Conditions are still difficult

It's no secret that investment banking, which includes equity and debt underwriting and mergers and acquisitions (M&A) advisory services, has really struggled this year.

The market for initial public offerings has been virtually frozen at times this year due to higher interest rates, which have caused tons of volatility in the market. In the second quarter of the year, JPMorgan Chase reported investment banking fees being down 54% year-over-year. Bank of America and Citigroup have experienced similar trends.

One way to gauge investment banking trends is to look at results from the smaller investment bank Jefferies Financial Group (JEF -0.36%), which runs on a different quarterly schedule and reports ahead of the major banks.

For its third quarter ending Aug. 31, Jefferies saw many of the same trends in investment banking as the prior quarter, with total investment banking revenue down about 44% year-over-year and slightly down from the prior quarter.

However, M&A advisory revenue actually jumped by about 31% from the previous quarter, and was down about 16.6% year-over-year, which is better than I would have expected given the headlines. Equity underwriting revenue also actually jumped by 23% in the quarter, although was still down significantly year-over-year, and debt underwriting fell 28% and is now down almost 67% year-over-year.

A tough comparison

It's tough to know exactly how M&A advisory will come in at the major banks, but according to Bloomberg, global M&A volume in Q3 hit its lowest level since the second quarter of 2020. At a conference in September JPMorgan's COO Daniel Pinto said he expected investment banking fees in Q3 to still be down 45% or 50% year-over-year. 

Bank of America's CFO Alastair Borthwick also said in September that he didn't expect to see much improvement in Q3 in investment banking, although the pipeline is still pretty good. Executives at Citigroup made similar comments.

Pinto, however, reminded investors that the comparison to 2020 and 2021 is very difficult given how extraordinary the performance in investment banking was during those years. He also said that he expects the size of the overall wallet (the total amount of investment banking fees in the industry) to be similar this year to pre-pandemic levels.

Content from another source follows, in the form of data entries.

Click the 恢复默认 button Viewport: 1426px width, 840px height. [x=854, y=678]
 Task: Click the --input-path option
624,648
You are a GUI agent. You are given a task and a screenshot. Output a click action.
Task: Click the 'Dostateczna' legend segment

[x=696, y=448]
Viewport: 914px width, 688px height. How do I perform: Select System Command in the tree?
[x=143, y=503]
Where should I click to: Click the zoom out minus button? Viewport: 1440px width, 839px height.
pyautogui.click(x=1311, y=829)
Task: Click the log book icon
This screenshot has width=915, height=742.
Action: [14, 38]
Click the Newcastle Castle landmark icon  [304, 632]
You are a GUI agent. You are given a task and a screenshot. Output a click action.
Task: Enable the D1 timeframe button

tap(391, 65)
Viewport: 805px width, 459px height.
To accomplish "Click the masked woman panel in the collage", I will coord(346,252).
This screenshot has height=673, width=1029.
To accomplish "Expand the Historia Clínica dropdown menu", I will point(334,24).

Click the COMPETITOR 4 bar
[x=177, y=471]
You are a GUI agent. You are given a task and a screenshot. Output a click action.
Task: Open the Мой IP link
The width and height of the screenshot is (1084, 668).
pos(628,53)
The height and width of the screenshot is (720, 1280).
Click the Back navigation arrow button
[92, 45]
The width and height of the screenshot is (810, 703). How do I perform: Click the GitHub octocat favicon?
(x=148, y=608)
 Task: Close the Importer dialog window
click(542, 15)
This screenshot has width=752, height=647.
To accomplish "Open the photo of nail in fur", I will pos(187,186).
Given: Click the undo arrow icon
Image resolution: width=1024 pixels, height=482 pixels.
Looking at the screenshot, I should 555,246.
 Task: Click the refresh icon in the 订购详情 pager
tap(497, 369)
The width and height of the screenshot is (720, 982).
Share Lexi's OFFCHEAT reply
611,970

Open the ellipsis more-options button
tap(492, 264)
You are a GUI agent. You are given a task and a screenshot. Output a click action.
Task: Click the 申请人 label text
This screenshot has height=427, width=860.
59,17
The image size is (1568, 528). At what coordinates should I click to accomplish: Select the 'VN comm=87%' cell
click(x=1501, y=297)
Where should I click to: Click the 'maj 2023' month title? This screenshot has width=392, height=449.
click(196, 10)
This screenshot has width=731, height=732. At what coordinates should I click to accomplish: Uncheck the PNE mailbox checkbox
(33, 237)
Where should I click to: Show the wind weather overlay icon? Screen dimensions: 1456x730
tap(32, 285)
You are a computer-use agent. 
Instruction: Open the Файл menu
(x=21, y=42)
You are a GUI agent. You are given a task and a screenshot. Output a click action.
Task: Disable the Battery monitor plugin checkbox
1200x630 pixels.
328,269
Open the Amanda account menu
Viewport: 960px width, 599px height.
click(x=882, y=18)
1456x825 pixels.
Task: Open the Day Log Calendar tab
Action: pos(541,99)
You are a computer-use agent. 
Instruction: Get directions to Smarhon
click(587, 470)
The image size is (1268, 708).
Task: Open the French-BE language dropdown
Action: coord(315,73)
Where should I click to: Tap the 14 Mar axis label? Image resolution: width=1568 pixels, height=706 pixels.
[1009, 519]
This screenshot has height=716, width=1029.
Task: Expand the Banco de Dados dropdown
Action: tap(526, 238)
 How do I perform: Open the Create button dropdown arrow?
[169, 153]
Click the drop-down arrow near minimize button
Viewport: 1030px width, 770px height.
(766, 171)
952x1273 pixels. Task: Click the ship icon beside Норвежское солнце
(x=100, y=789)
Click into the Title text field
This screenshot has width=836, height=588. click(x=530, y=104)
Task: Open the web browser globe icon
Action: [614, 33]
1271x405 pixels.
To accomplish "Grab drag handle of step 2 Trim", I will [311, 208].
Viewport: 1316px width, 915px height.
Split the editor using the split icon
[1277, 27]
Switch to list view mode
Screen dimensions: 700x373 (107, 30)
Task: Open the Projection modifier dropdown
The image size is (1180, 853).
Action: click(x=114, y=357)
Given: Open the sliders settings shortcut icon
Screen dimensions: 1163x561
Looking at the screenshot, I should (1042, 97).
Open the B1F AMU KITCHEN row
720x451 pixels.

Between 2011 and 2019, Pinto said the size of the overall wallet ranged from $70 billion to $85 billion. Then it jumped to $95 billion in 2020 and $123 billion in 2021. This year, data shows it will be around $69 billion or $70 billion, but Pinto thinks it will get back to 2020 levels over time, and on a more normalized basis.

A similar situation

Based on comments from the major bank executives and the Jefferies report, I'm expecting that headwinds in investment banking continued in the third quarter of the year for Bank of America, JPMorgan Chase, and Citigroup.

Jefferies did, however, report an improvement in M&A advisory and equity underwriting revenue in its recent quarter, so perhaps we see that in bank earnings reports. But this could also be due to the timing of the deals, and fees coming in from deals that were essentially made in prior quarters.

If there's a little bit of improvement like in the Jefferies report, I think that would be a good start -- but a lot of where investment banking activity is headed in the near term will likely be more dependent on how market conditions trend. A little less volatility could go a long way, but volatility might still be prevalent for some time.